Children have to belong to someone who is responsible for their upbringing. For centuries in the West, they belonged to the father. Thanks to feminist family law, they are now generally assumed to belong to the mother by default. Here’s how well that has worked out:

Welcome to 2011: post-morality and stigma-free. One in eight children under five will never meet the man who donated half their genes. Seventy per cent of young offenders were raised in a lone-parent home. It’s an anguished statistic. “I cannot think of any need in childhood as strong as the need for a father’s protection,” said Sigmund Freud. Yet, in some of the poorest parts of the UK, families have been without fathers for three generations. For every feckless Keith, there is an uncertain young dad who would love a chance to be near his children if only their ex-partners would let them. Panorama asked a 20-year-old single mother if she thought her two little boys would miss out by not having a dad around. She could not have been more bemused if they’d offered her a crinoline and a horse-drawn carriage. For young mums like her, fathers are an extinct species. The dadda is deader than the dodo.
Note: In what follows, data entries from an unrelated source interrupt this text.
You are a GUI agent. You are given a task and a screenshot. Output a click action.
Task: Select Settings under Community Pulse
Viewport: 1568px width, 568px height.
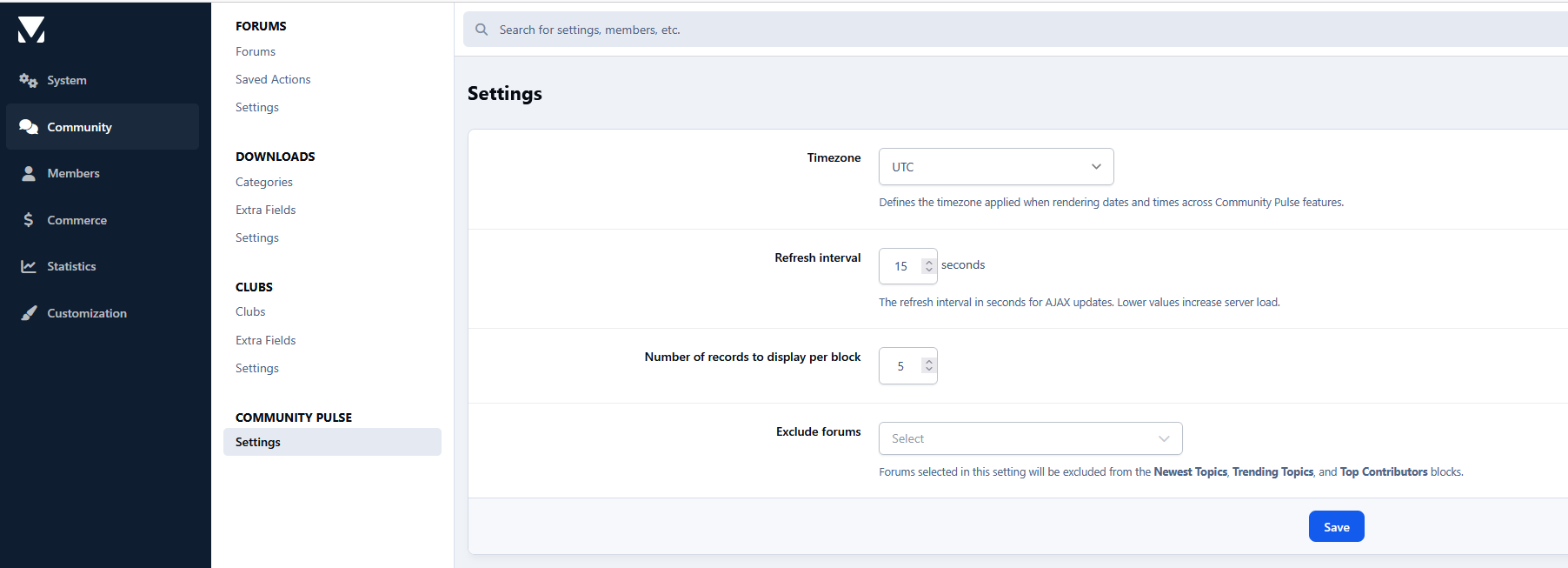(258, 442)
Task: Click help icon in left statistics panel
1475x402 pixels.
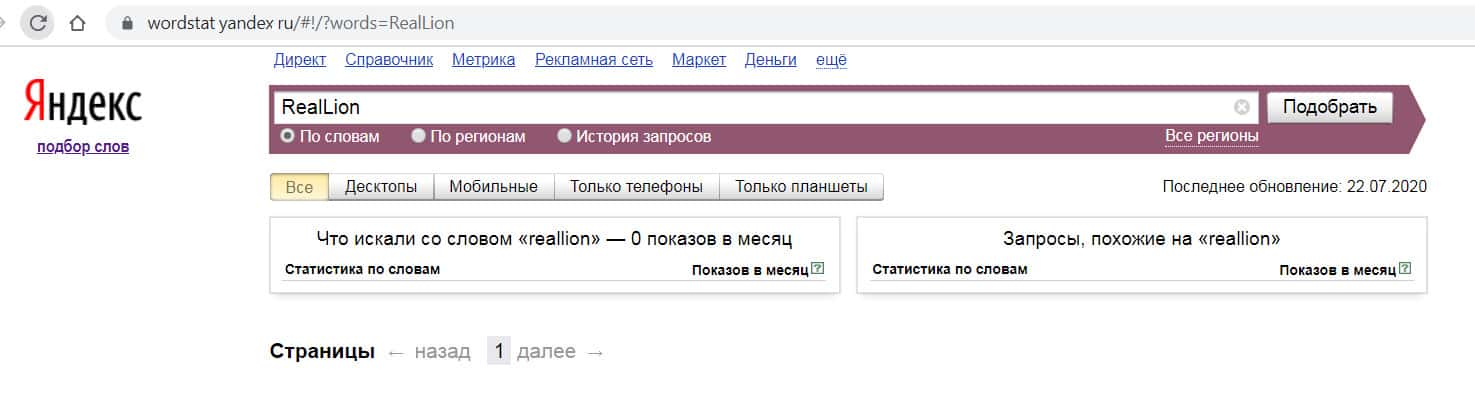Action: coord(818,269)
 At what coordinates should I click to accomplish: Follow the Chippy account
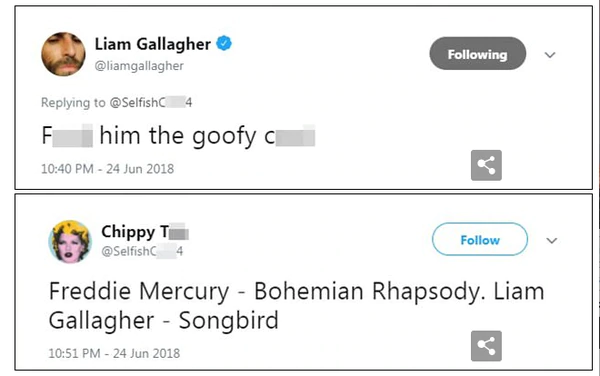click(480, 239)
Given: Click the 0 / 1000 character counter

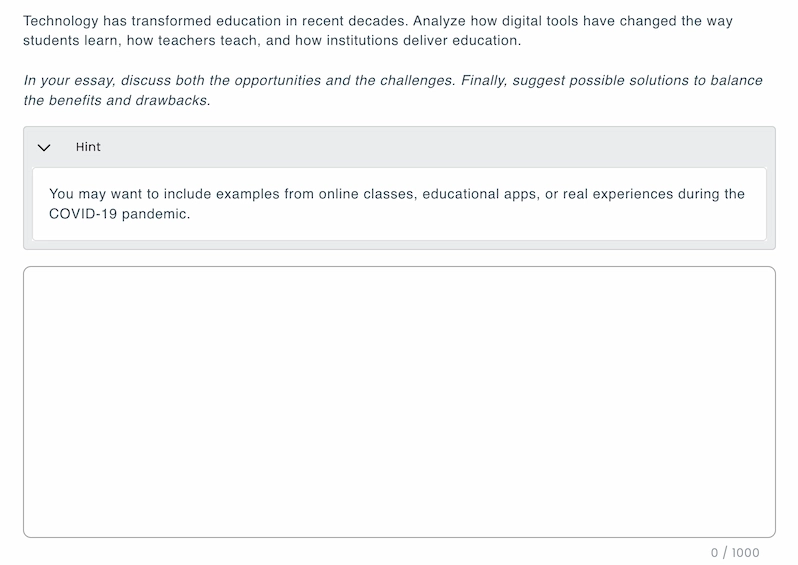Looking at the screenshot, I should 734,553.
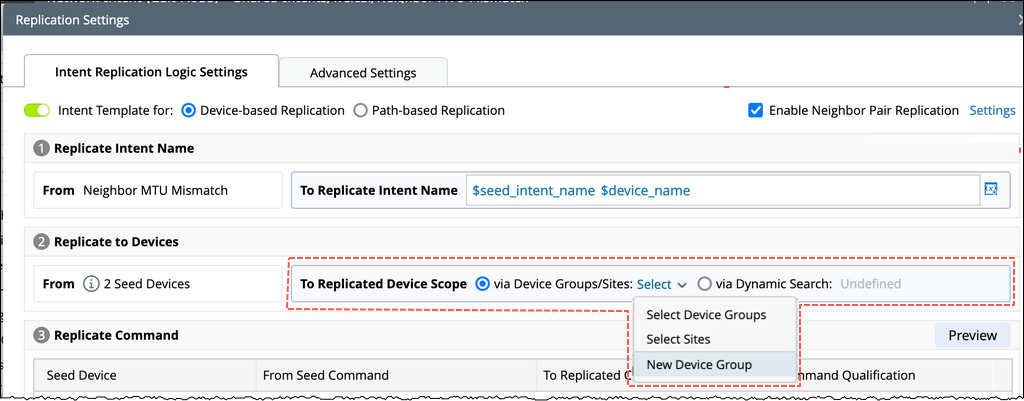The width and height of the screenshot is (1024, 401).
Task: Click the Preview button
Action: [x=972, y=335]
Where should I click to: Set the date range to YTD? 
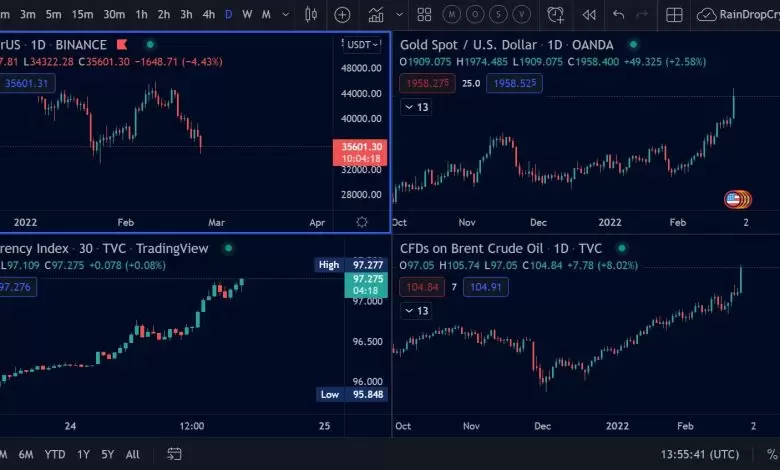coord(55,454)
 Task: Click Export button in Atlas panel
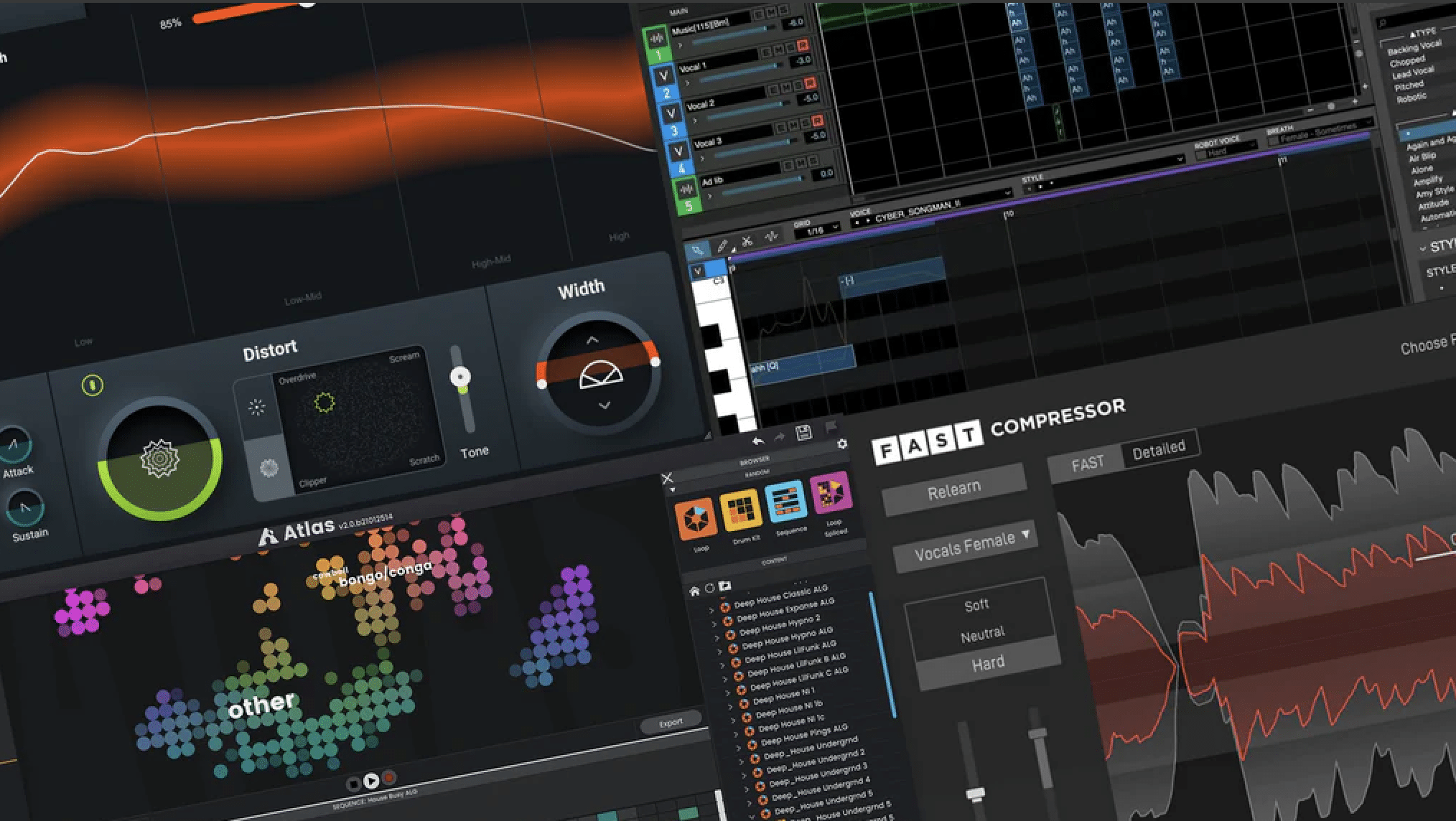pyautogui.click(x=651, y=721)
The solution is as simple as it is obvious. First, all children must remain in the full legal and financial custody of their genetic fathers regardless of the marital state of the mother and father. Second, no public money will be allotted to the private maintenance of children or their mothers. If private charities and churches wish to provide assistance, they are of course welcome to do so. But either the subsidizing of socially destructive reproductive behavior will end or society itself will collapse. The author’s inevitable recommendation of “education” is as feckless as the reproductive behavior of her poster boy. And if you think the measures I recommend are too harsh, then contemplate the alternative of maintaining the present course.